NVIDIA Quantum-X800: Next Generation Infiniband 800Gbit/s Network Topology
Infiniband Design Tradeoffs and maximizing perf/TCO with correct rail group size
At GTC 2024, Jensen announced Infiniband Quantum-X800 which allows 800Gbit/s of bandwidth using 224G serdes. Boasting an impressive higher radix of 144 ports compared to 64 ports in last generation’s Quantum-2 switch. This article dive into the balance between performance and cost implications involved in picking rail group size to match your current and future workloads. Should you have a rail group size of 288 or 576 or higher?
Disclaimer: only publicly available information will be used and analyzed within this blog post.
Rail Optimized Network Topology
In H100 & B100 400Gbit/s Infiniband Rail Optimized design, each rail group of 32 servers has 8 rails. This is so each gpu within it’s rail can talk to each other without going to the top level switch. This was explained in the analysis of the 5 different network fabrics post and we will recap again.
The reason why this is extremely important for modern LLM training is that through clever communications algorithms and taking advantage of the intar-node NVLink network, you can achieve a 2x throughput in all2all network performance for large messages and 2x reduction in latency for small messages. This feature is called PXN (enabled with NCCL_CROSS_NIC=1) and enables for a GPU to RDMA through the NVLink fabric to a different rail such that it can directly talk to another node’s GPU with only going through a leaf switch instead of doing 2 hops through the spine. The reason why this is much faster is because the NVLink is 9x faster than Infiniband and has tighter latency requirements.
All2All collective performance is increasingly critical in the age of mixture of experts where expert parallelism requires this network bandwidth heavy collective. Note that rail-optimized networks doesn’t have any effect on all-reduce algorithms. Crouse & Mixtral was able to benchmark real world training throughout on rail-optimized networks and found that at the O(240 H100) scale, it was about 14.2% higher throughput. It is expected that this rail optimization improvement scale to the O(tens of thousands) as long as your expert parallelism is done within a rail group.

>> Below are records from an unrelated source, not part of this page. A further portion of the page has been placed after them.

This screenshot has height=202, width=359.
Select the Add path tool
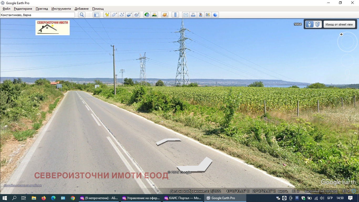tap(121, 15)
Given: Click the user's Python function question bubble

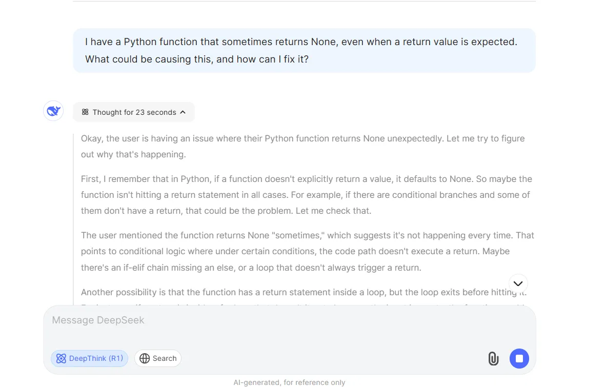Looking at the screenshot, I should [304, 50].
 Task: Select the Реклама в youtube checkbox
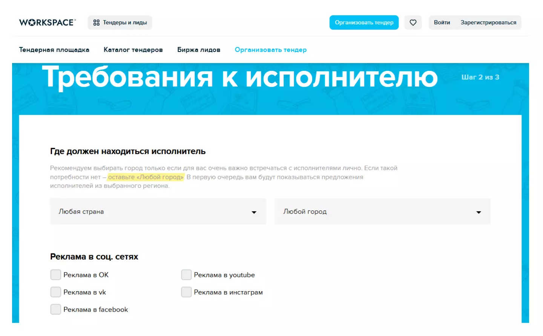[x=186, y=275]
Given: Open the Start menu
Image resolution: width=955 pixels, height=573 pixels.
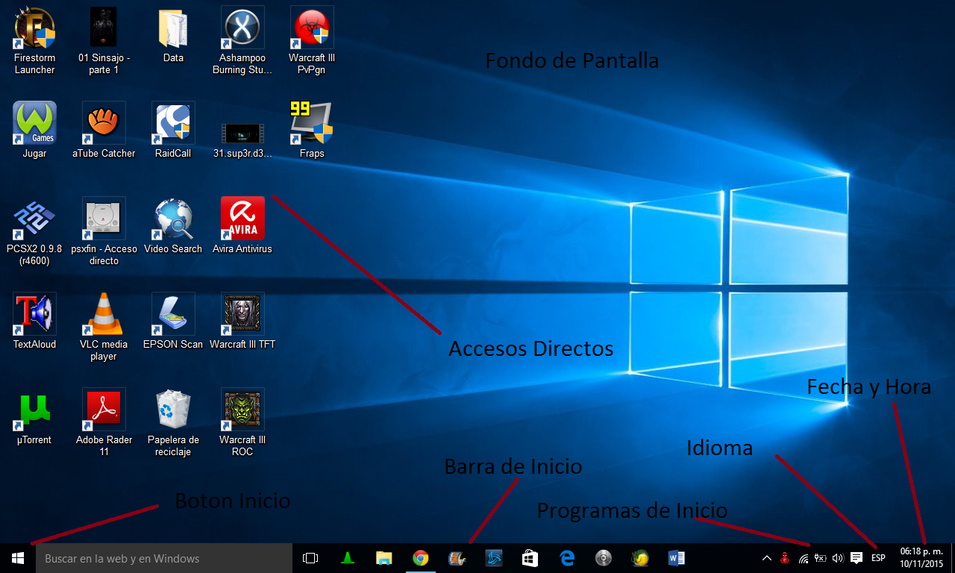Looking at the screenshot, I should click(x=16, y=558).

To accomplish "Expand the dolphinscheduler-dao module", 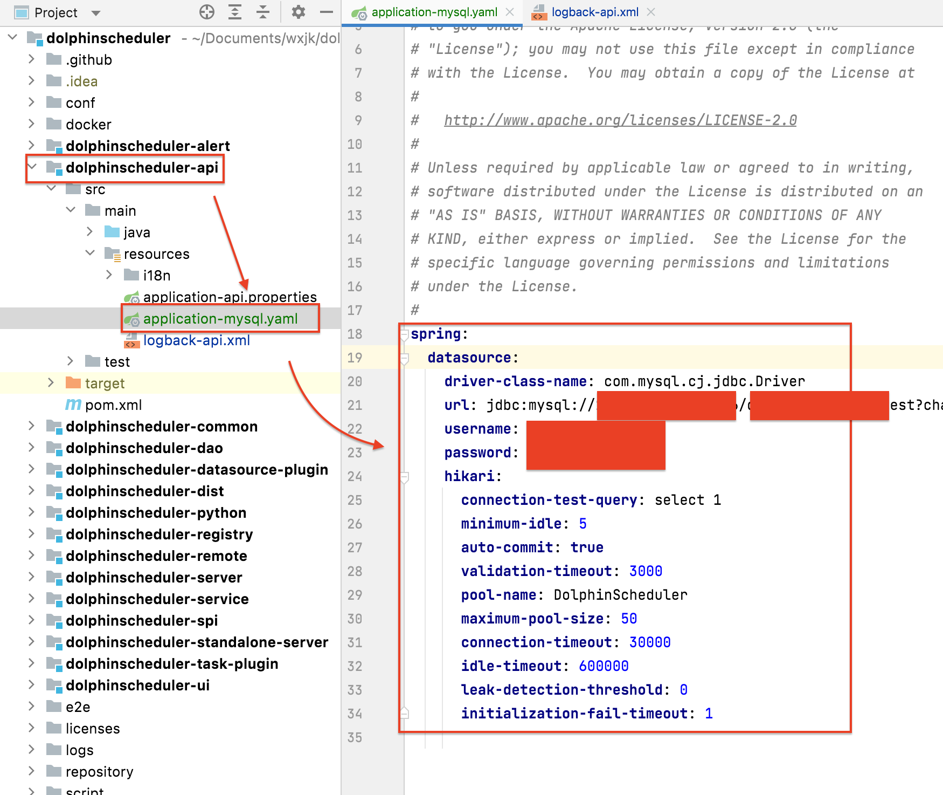I will point(31,448).
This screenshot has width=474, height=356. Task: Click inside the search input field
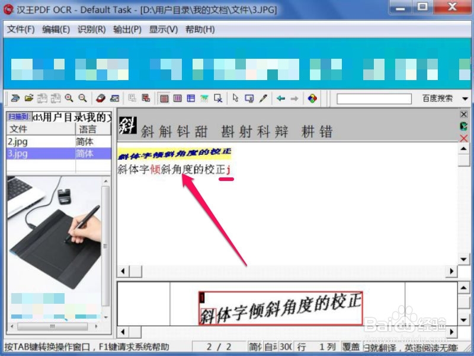pyautogui.click(x=373, y=98)
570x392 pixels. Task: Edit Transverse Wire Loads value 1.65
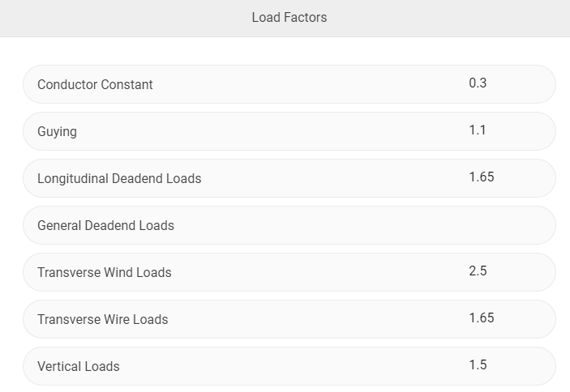click(x=482, y=317)
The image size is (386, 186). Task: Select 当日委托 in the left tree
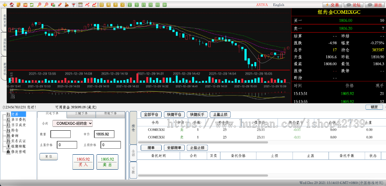point(18,120)
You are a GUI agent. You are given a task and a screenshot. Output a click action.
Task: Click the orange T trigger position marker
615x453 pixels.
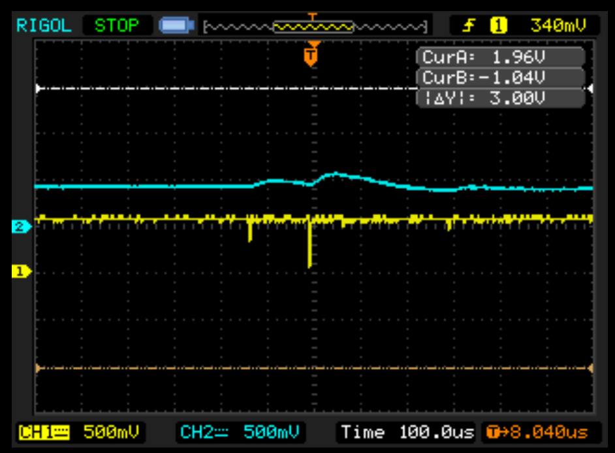(x=311, y=56)
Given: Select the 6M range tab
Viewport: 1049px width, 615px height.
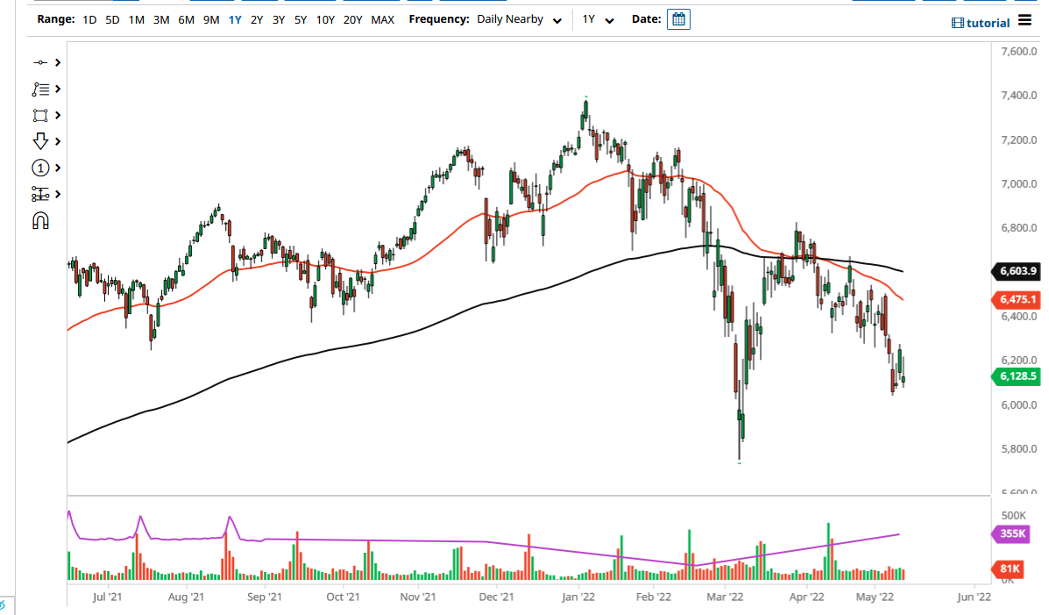Looking at the screenshot, I should click(185, 19).
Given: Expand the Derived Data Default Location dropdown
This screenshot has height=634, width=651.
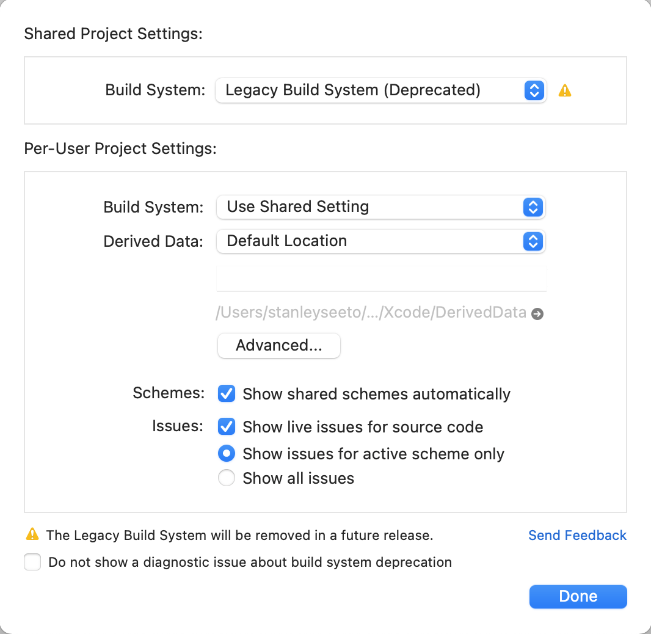Looking at the screenshot, I should coord(380,241).
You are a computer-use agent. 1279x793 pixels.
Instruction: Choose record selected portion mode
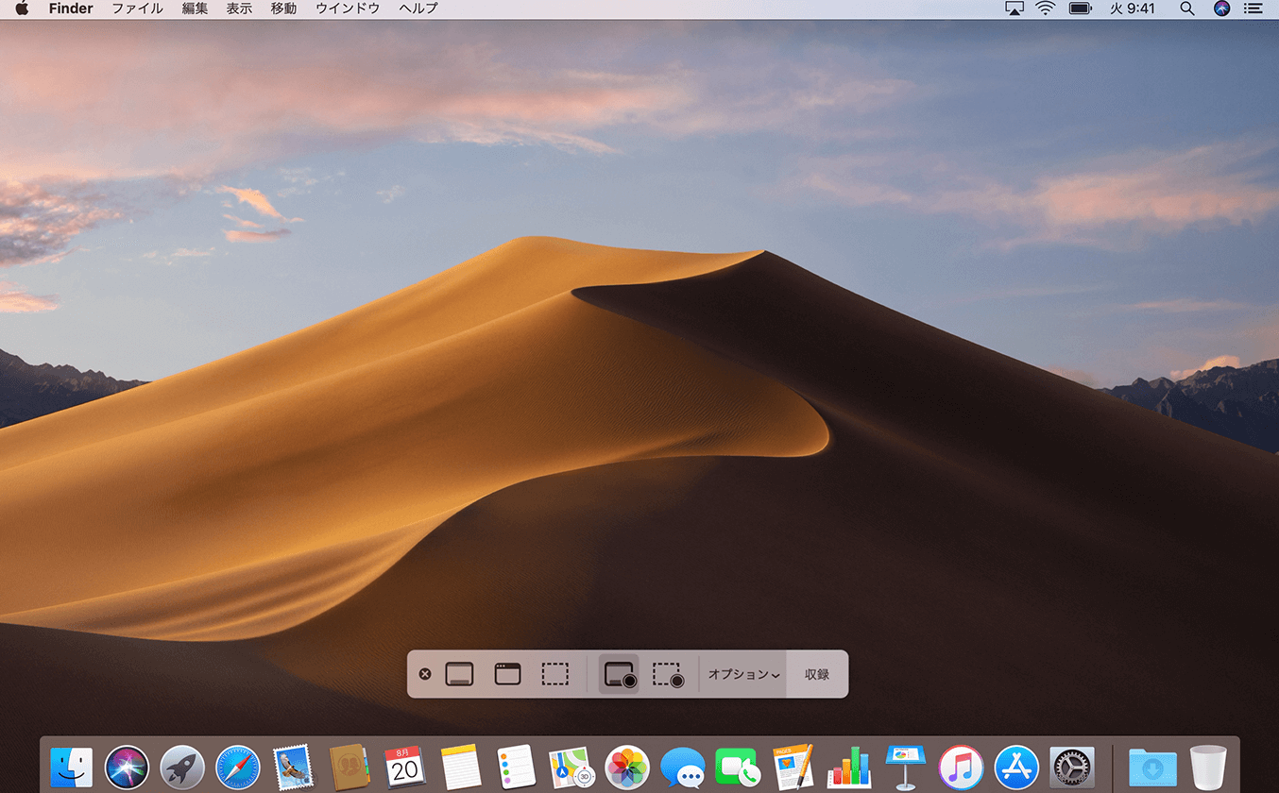click(668, 674)
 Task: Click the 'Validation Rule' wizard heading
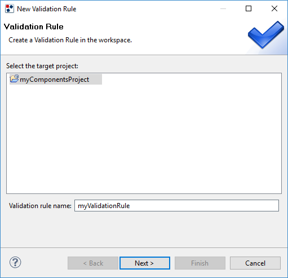(x=34, y=27)
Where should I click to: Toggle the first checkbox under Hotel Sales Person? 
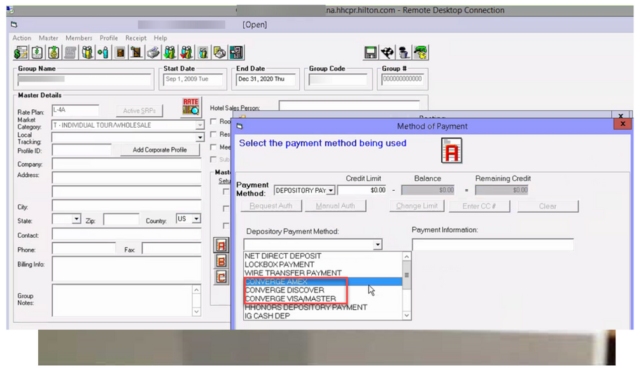(x=214, y=121)
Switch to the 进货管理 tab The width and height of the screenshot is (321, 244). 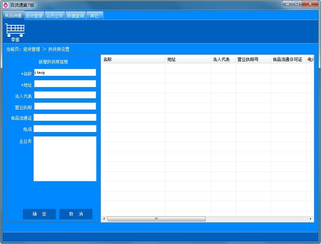[34, 16]
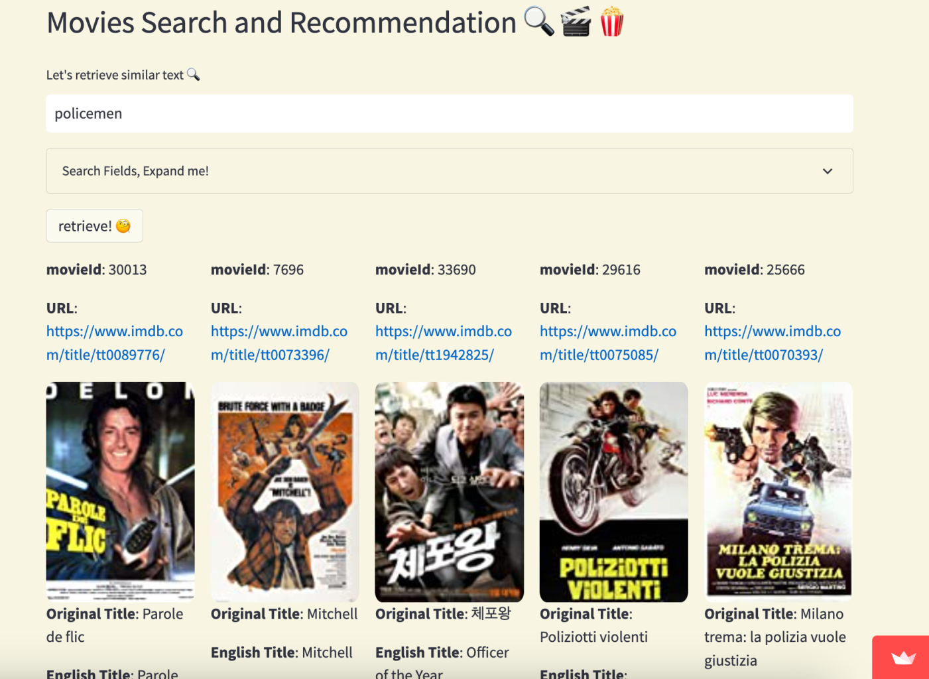
Task: Open the IMDb link tt0075085
Action: 607,343
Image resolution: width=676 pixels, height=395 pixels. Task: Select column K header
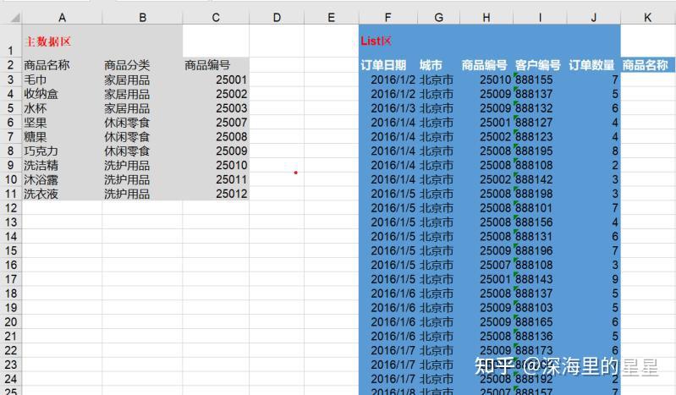tap(647, 18)
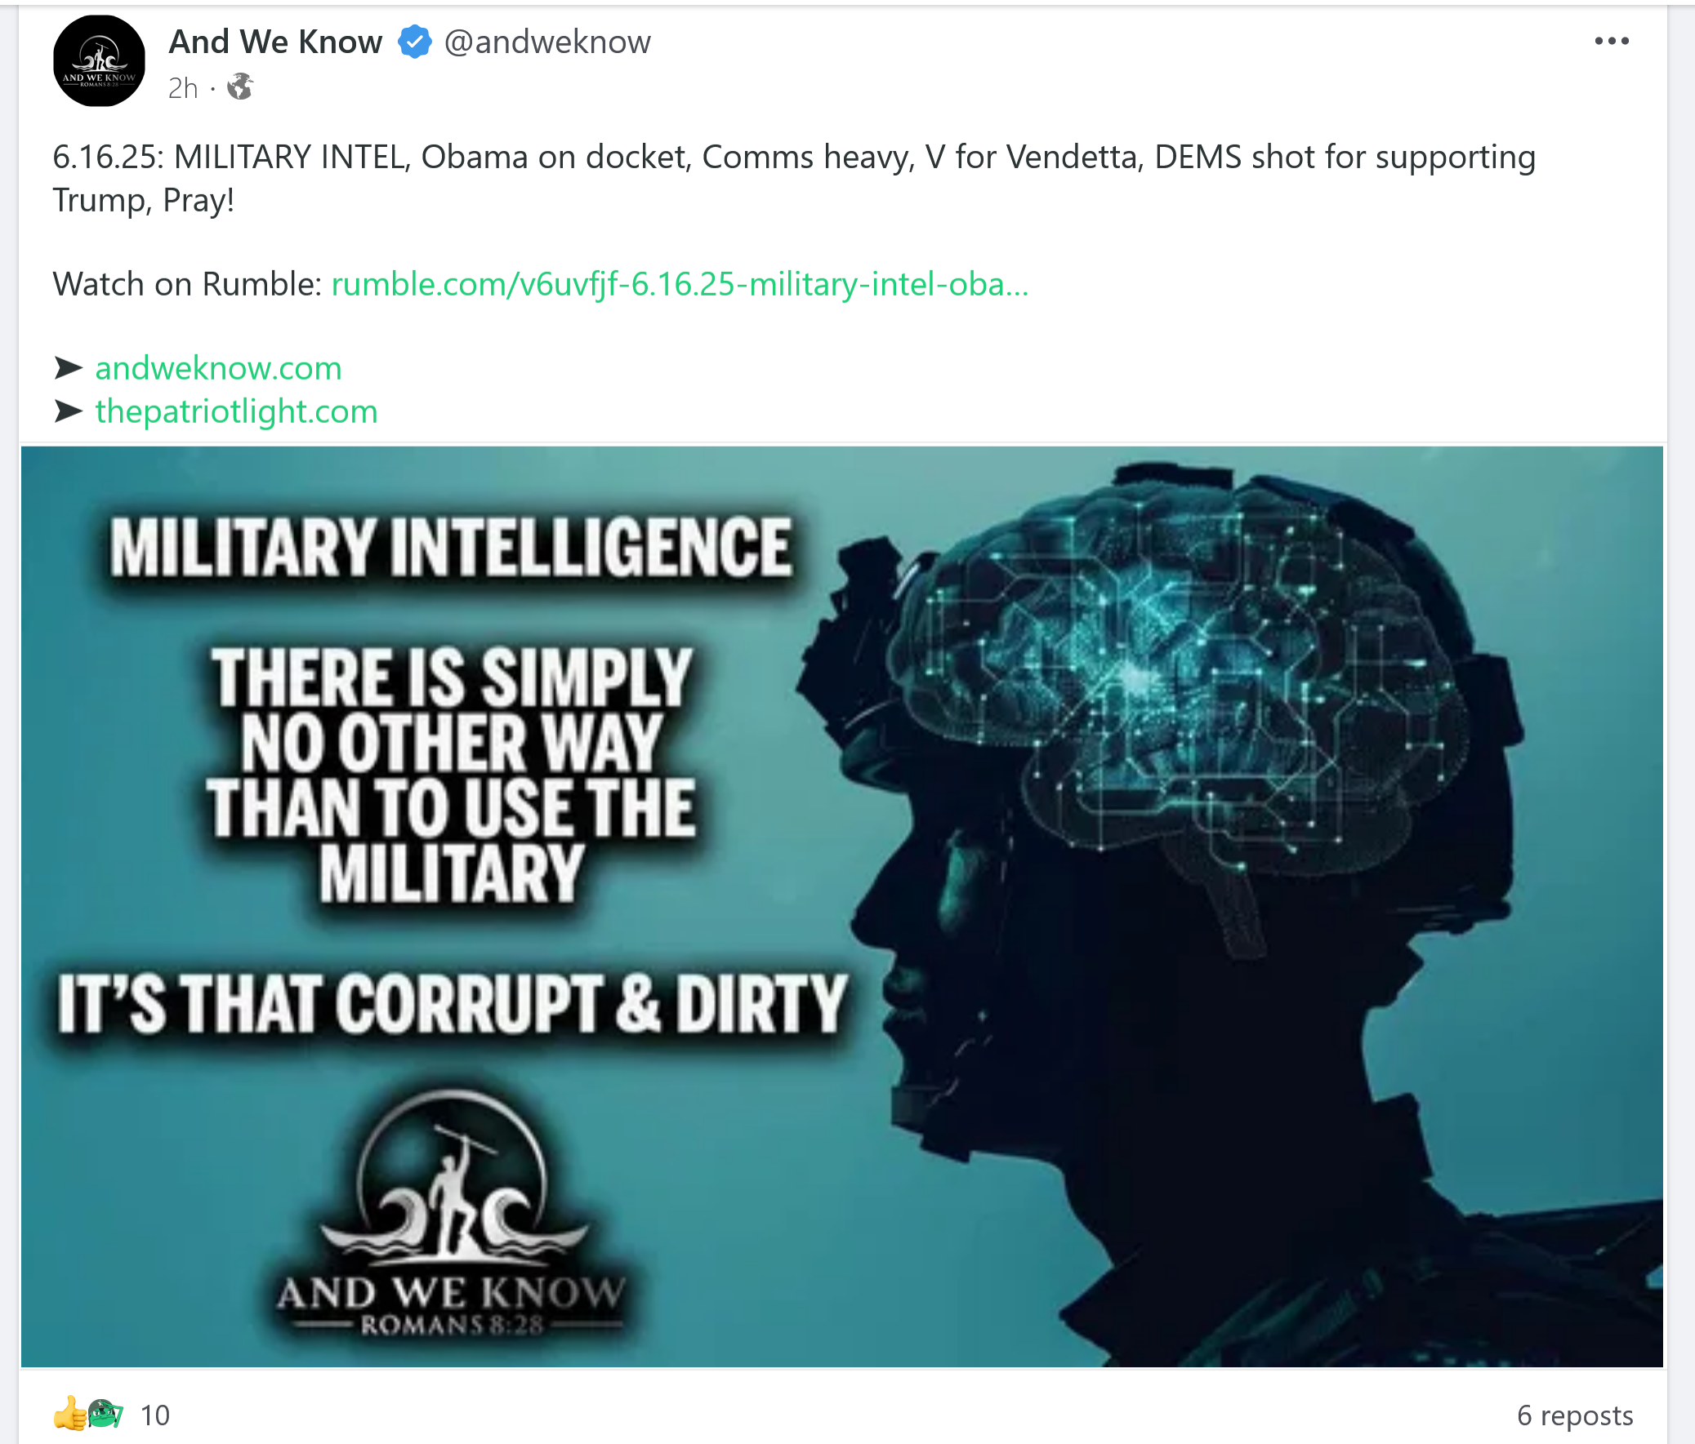Click the 2h post timestamp

point(183,87)
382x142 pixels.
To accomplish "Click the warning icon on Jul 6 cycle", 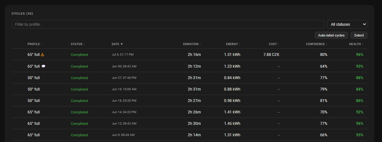I will tap(42, 55).

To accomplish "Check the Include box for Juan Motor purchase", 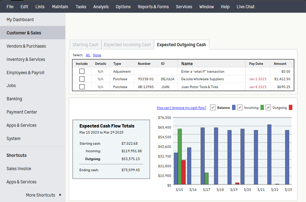I will point(82,87).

EOS Cluster Infiniband Network Topology
According to the NVIDIA Superpod Reference Architecture, each rail group has 32 nodes (256 gpus) and a rail group of 32 nodes.
With NVIDIA’s EOS cluster, they have a rail group of size 128 nodes (1024 GPUs) by building a “virtual modular switch” for each rail. As you can see in the left side of the diagram below, each rail has 8 switches interconnected together to form a “vritual modular switch” for that rail. All GPUs at each index is able to talk to another GPUs at the same index without going through the top level switch. By using a rail group of size 128 nodes, they are able to expand to cluster to 8k GPUs on NDR Quantum-2 switches. In order to expand to the cluster up to 64k H100s, they need to use a rail group size of 1024 nodes (8096 H100s). That means each “virtual modular switch” for the rail will use 64 switches instead. Within the pod of 8096 GPUs, all GPUs at each index is able to talk to another GPUs at the same index without going through the top level switch.
Quantum-X800 Network Design
With the next-gen Quantum-X800 IB switch, each switch supports a radix of 144 800Gbit/s ports compared to Quantum-2 IB switch, which only supports a radix of 64 400Gbit/s ports. With a higher radix, you can connect more nodes together with less switches. Since each GB200 has a 4 GPUs per node, they have moved from doing 8-rail to just 4-rail.
In the draft example fabric design for 1152 GPUs presented at GTC 2024, they choose a rail group of 576 GPUs by forming a “virtual modular switch” using 4 Quantum-X800 switches per rail and a 3 tier network topology. This is a surprising design especially at the 1152 GPUs level where you can just do a 2-tier network topology with a rail group of 288 GPUs. You can do a rail group of 288 GPUs by using 4 leafs switches per rail group (576 800Gbit/s port for 4 switches, 288 for downlink to GPUs, 288 for uplink to top level switches). By using a rail group of 576 GPUs, they are able to have a bigger region for expert parallelism, which increased performance for all2all collectives by using PXN as explained above.
By picking a rail group size of 576 Blackwell GPUs with a 3 tier network instead of rail group of size 288 GPUs with a 2 tier network. This increases the quantity (think cost) of IB switches by 50% and number of twin port transceivers by 50%.
It will be seen if major customers opt for the more expensive rail group size of 576 instead of 288. If they are expecting that their model’s expert parallelism region to fit within 288 Blackwells (55 TeraBytes of GPU memory), then they will opt for that. If they expect scaling laws to continue to be exponential then it could be possible that they opt for a rail group size of 576 Blackwells (110 TeraBytes of GPU memory).